Vectorization of the query may also be performed in the second database 140. In this case, the second database 140 may receive a query for the image search from the search tool of the user terminal 1 and may convert the received query into a vector. Since the method of converting the query into a vector is the same as that of the search tool 160, detailed description thereof will be omitted. Hereinafter, it will be described without distinguishing whether the vectorization of the query is performed in the second database 140 or the search tool 160. Vectorization of the query may be handled in connection with the second database 140. In practice, the conversion of a received query into a vector is performed not by the second database 140 itself, but by a processor or a vectorization module included in the data processing unit 130 or the search tool 160. The processor may access the second database 140 to obtain necessary reference data or model parameters, and then execute program instructions for converting the received query into a vector by applying the same vectorization technique used in the search tool 160. Accordingly, the second database 140 functions as a storage repository for vector data and model parameters, while the actual conversion into a vector is carried out by the processor. Hereinafter, for simplicity of explanation, the description will not distinguish whether the processor performing the vectorization is associated with the second database 140 or the search tool 160.

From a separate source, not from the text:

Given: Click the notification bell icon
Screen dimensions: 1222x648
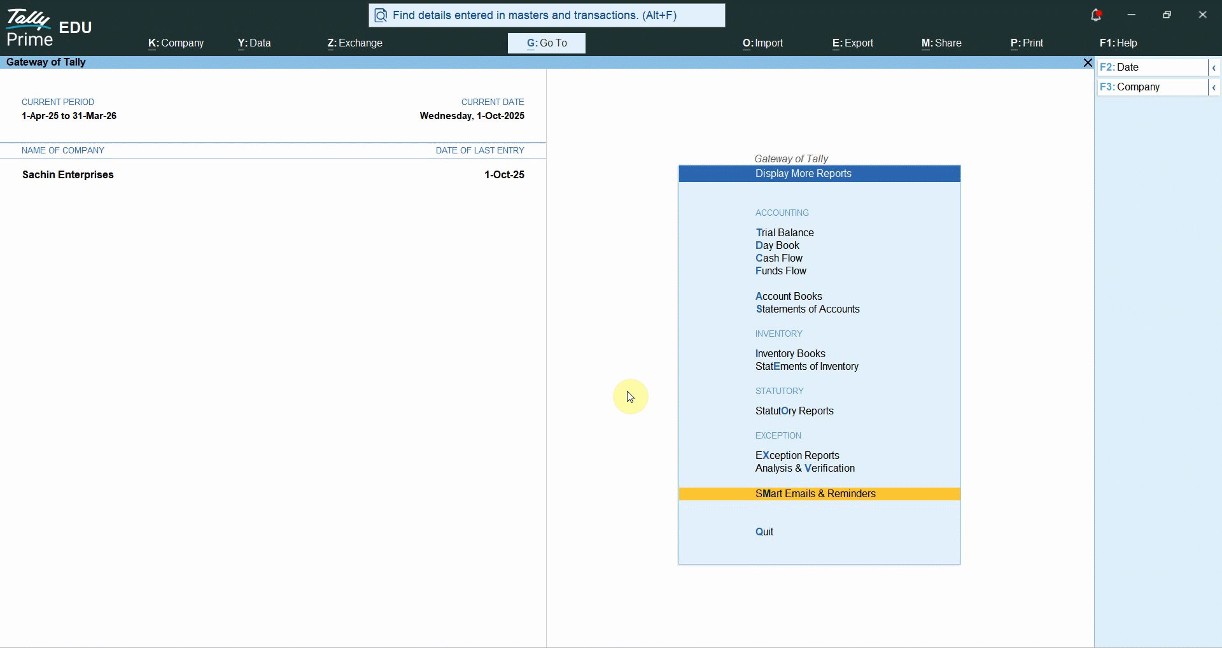Looking at the screenshot, I should tap(1096, 15).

The second database 140 may return to the search tool 160 the image identifiers of the scene images in descending order of similarity by using the query vector and the filter information.

The second database 140 may calculate the similarity between the query vector and vector data of the scene images. For example, the second database 140 may calculate similarity between the query vector and each of the plurality of vector data based on Cosine Similarity. The second database 140 may provide to the search tool 160 the image identifiers of the scene images in descending order of similarity.

In this case, the second database 140 may provide to the search tool 160 the image identifiers of the scene images having the metadata corresponding to the filter condition.

The second database 140 may primarily specify the scene images corresponding to the filter condition. Further, the second database 140 may calculate similarity between each of the vector data of the specified scene images and a query vector, and may return to the search tool 160 the image identifiers in descending order of similarity with the query while corresponding to the filter condition.

Further, when both an image and a text are included in the query (case where the user searches for a desired image by using both the image and the text), the second database 140 may specify the scene images having high similarity with one of the image and the text, and may return the image identifiers of the scene images having high similarity with the other among the specified scene images.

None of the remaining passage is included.